*EXERCISE PROMPT*.
After finding "The height and width of the screenshot is (728, 1114)." in the data, write out its line and all following lines without change, up to and including the last one. Leave out pictures.
┏━━
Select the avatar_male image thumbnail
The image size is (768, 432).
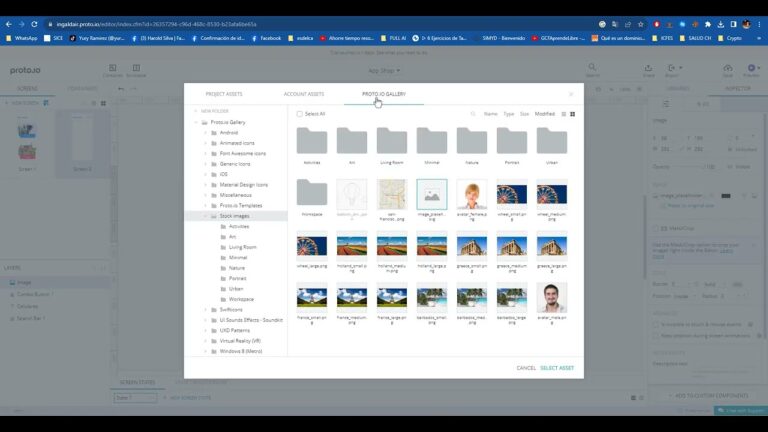click(551, 297)
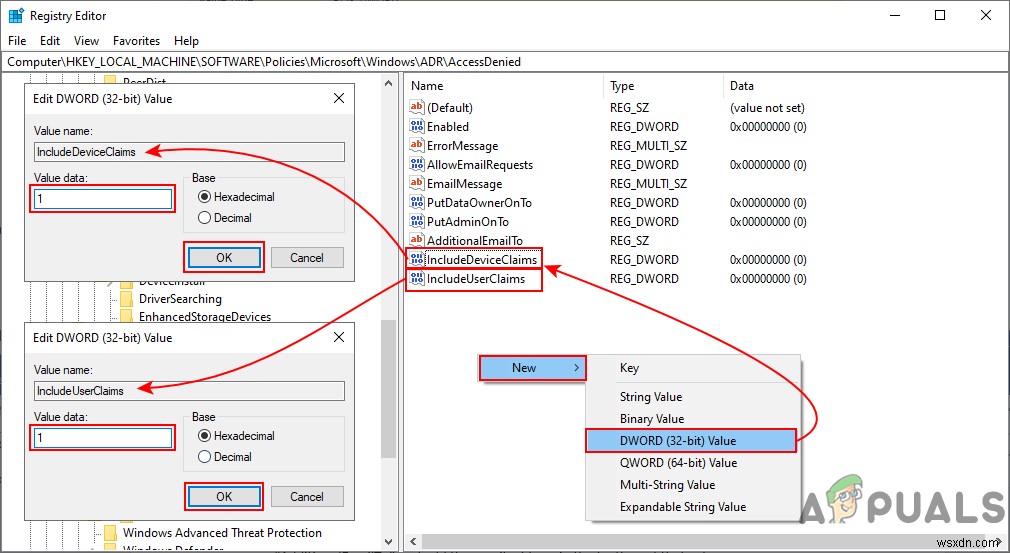This screenshot has width=1010, height=553.
Task: Select the IncludeUserClaims DWORD icon
Action: pyautogui.click(x=417, y=279)
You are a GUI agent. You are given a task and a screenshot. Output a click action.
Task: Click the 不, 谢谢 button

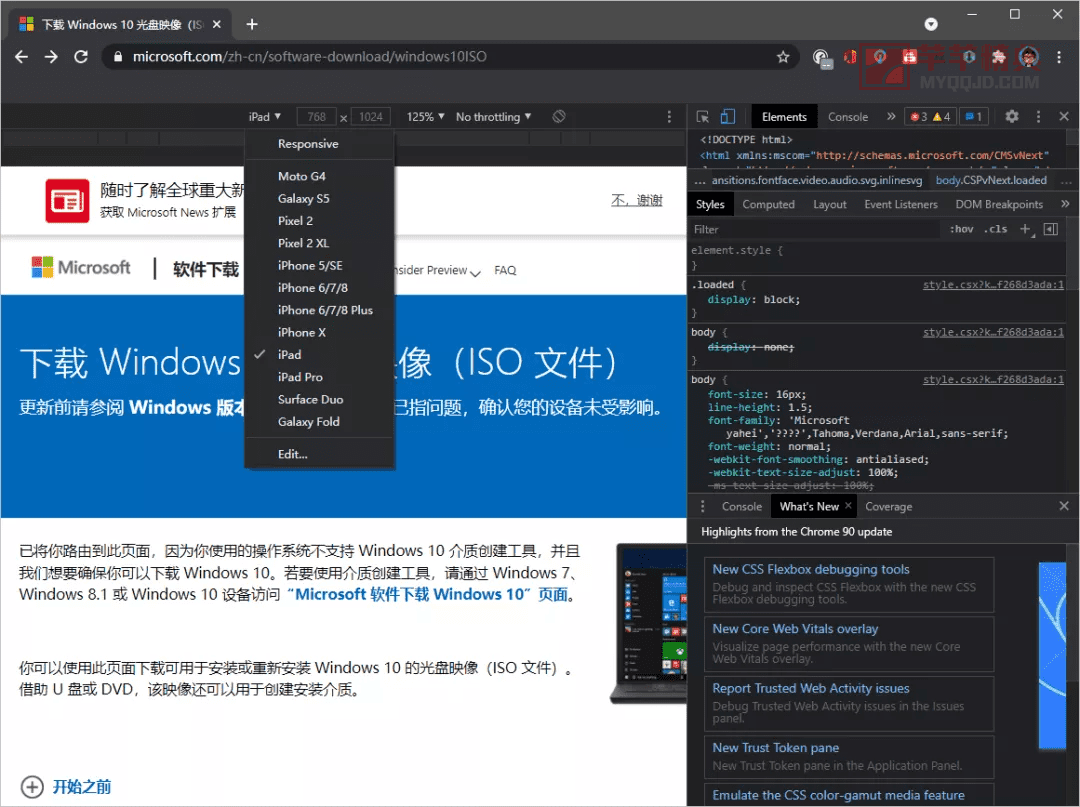[x=637, y=200]
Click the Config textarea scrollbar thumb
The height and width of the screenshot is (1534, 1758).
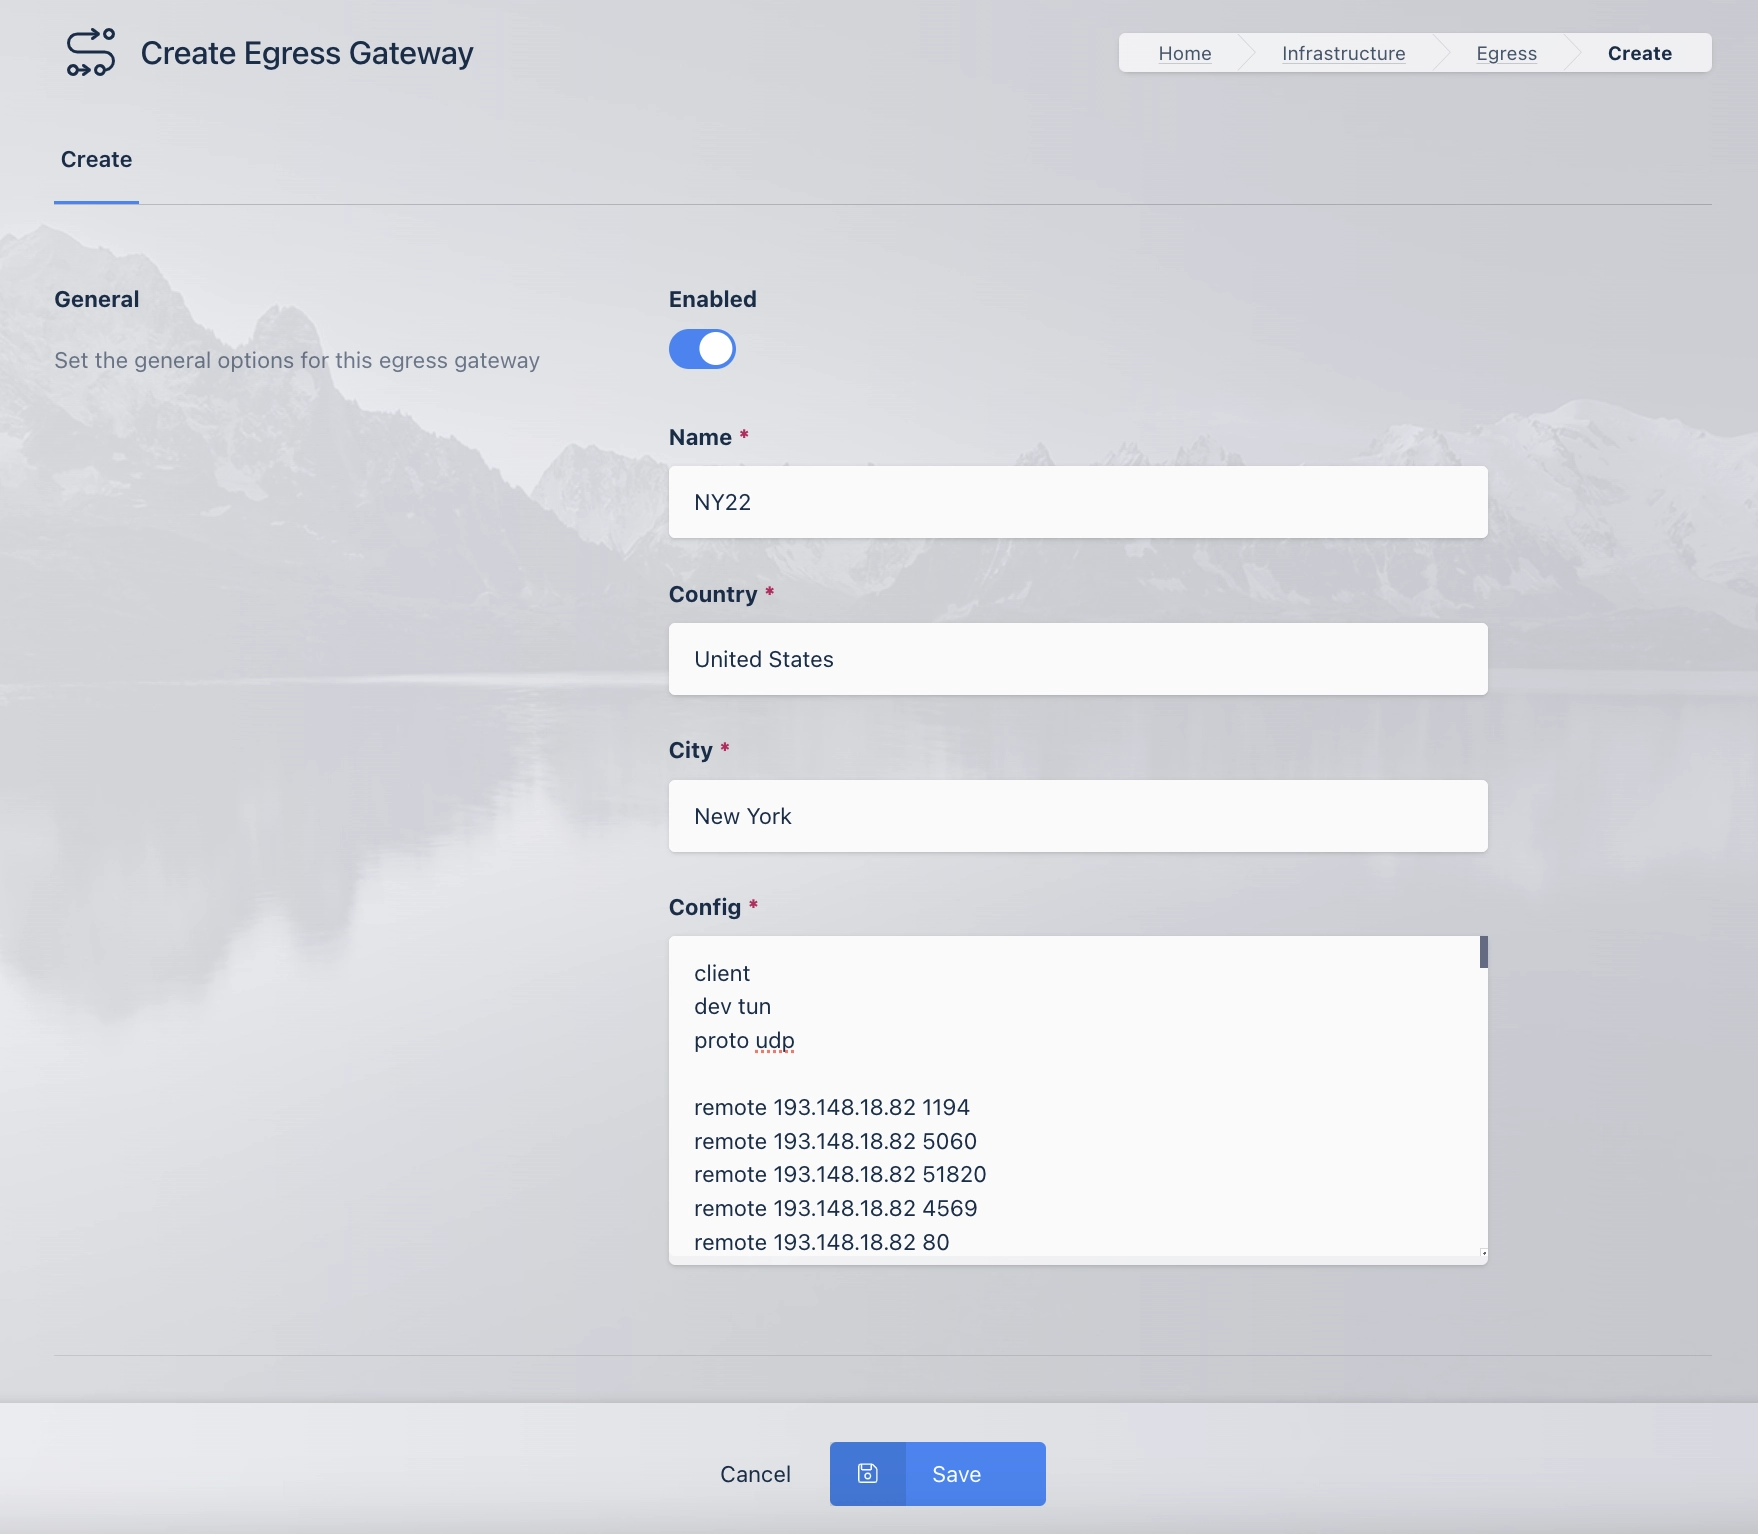1483,952
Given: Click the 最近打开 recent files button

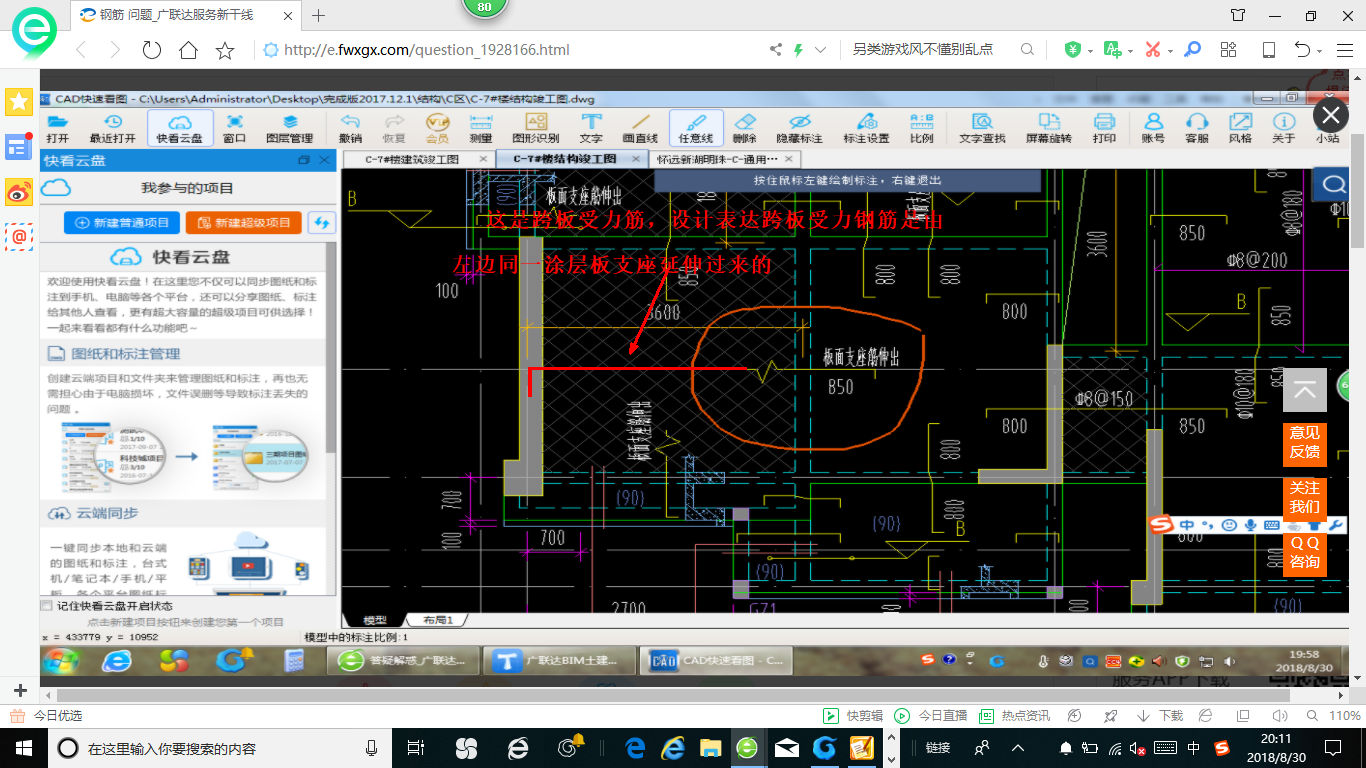Looking at the screenshot, I should point(112,128).
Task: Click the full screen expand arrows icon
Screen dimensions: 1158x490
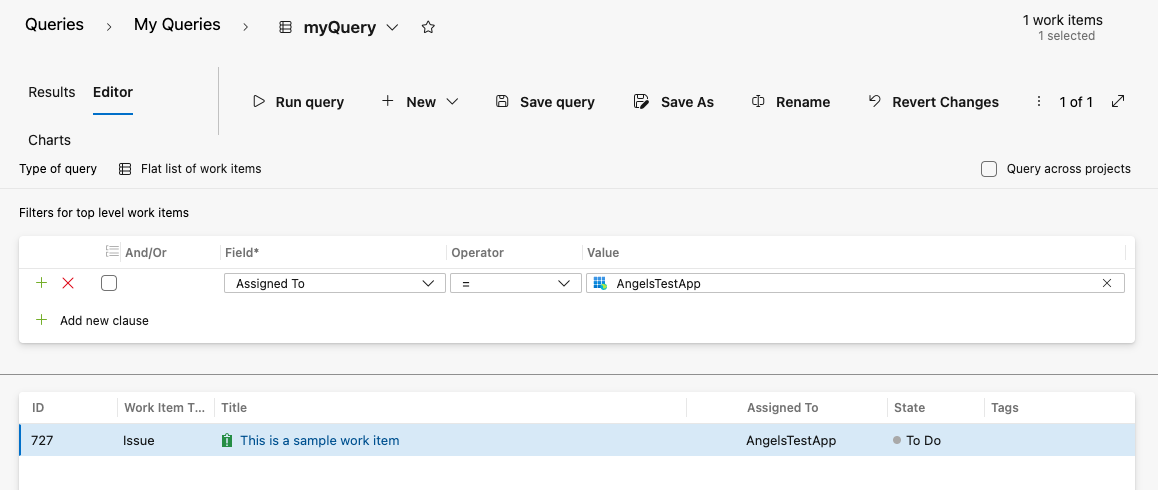Action: point(1118,101)
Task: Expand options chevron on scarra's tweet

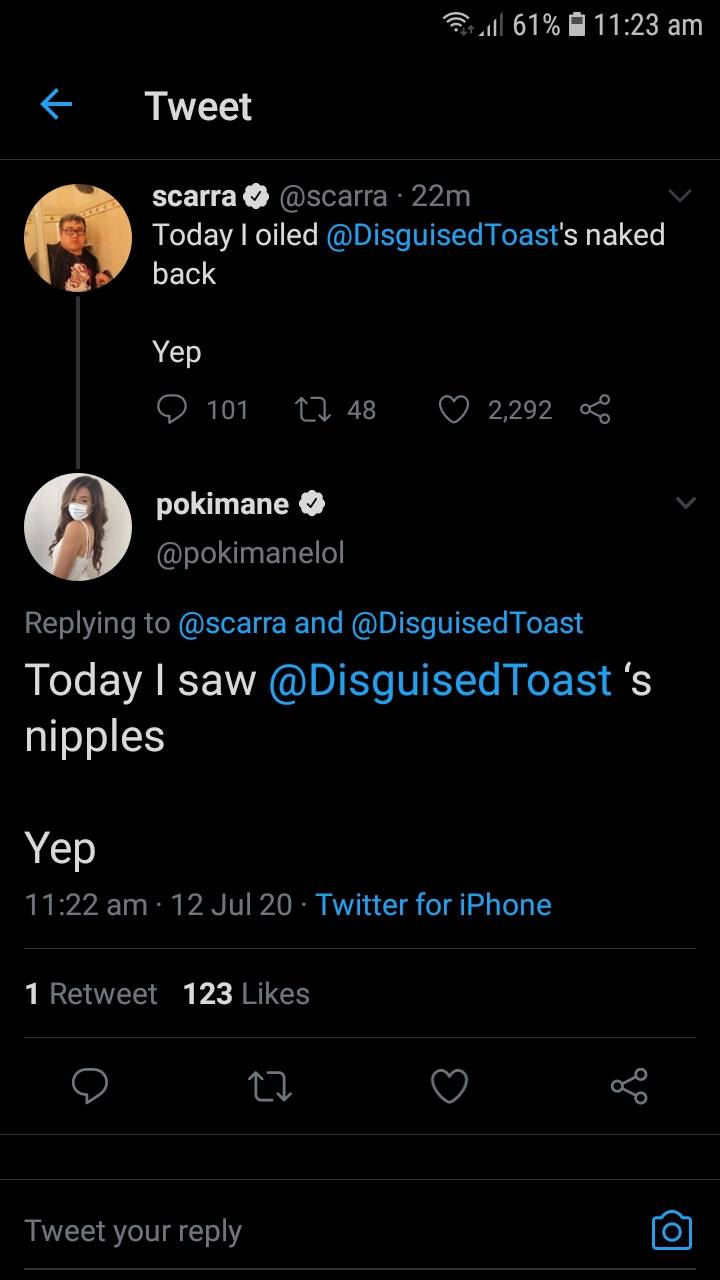Action: (x=680, y=197)
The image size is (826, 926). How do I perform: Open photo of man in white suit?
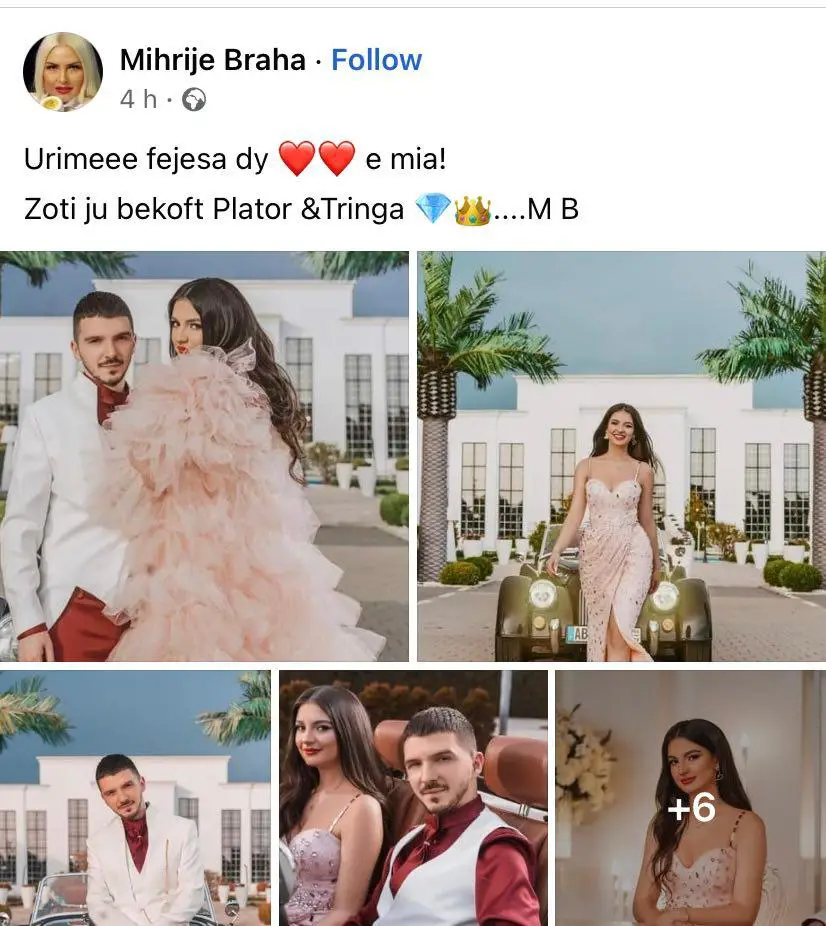[x=135, y=798]
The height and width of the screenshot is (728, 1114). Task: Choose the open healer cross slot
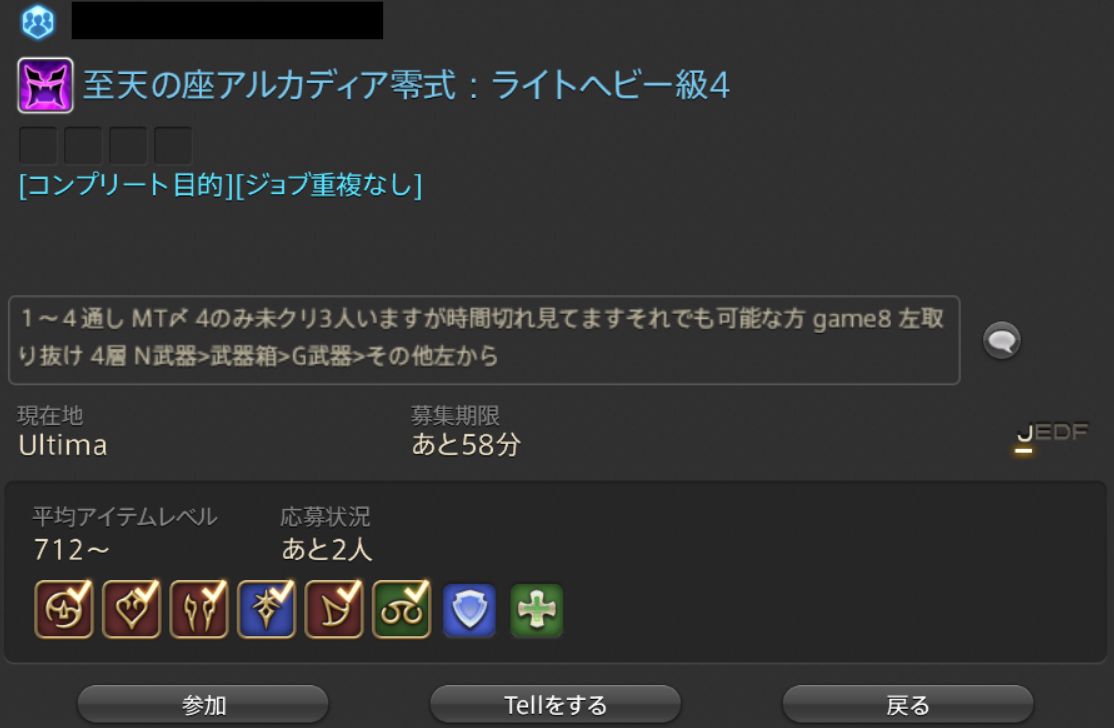coord(536,610)
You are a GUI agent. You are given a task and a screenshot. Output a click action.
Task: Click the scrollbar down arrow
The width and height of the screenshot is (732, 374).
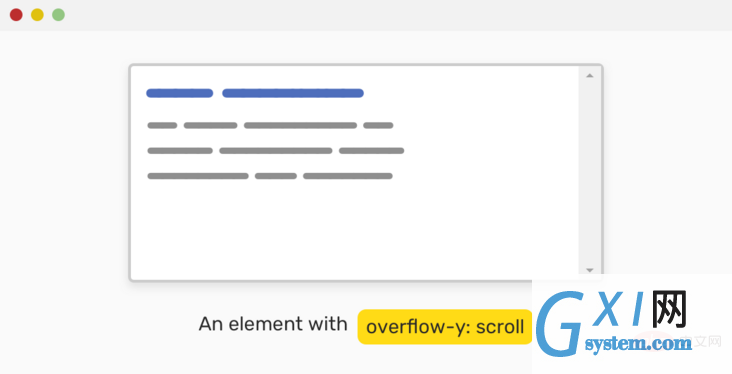pos(590,270)
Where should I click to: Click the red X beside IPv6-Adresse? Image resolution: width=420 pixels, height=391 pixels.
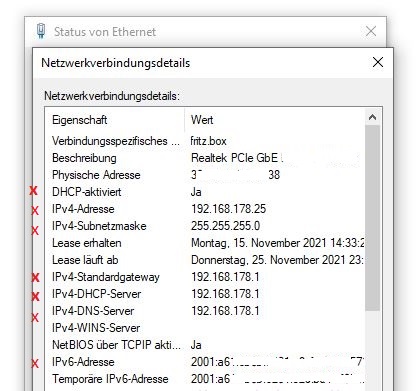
┗━━
*OUTPUT OF THE TASK*.
The height and width of the screenshot is (728, 1114). Task: Choose the open healer cross slot
coord(536,610)
You are a GUI agent. You are given a task and a screenshot. Output a click action.
Task: Click the scrollbar down arrow
The width and height of the screenshot is (732, 374).
pos(590,270)
Where should I click to: Click the red X beside IPv6-Adresse? Image resolution: width=420 pixels, height=391 pixels.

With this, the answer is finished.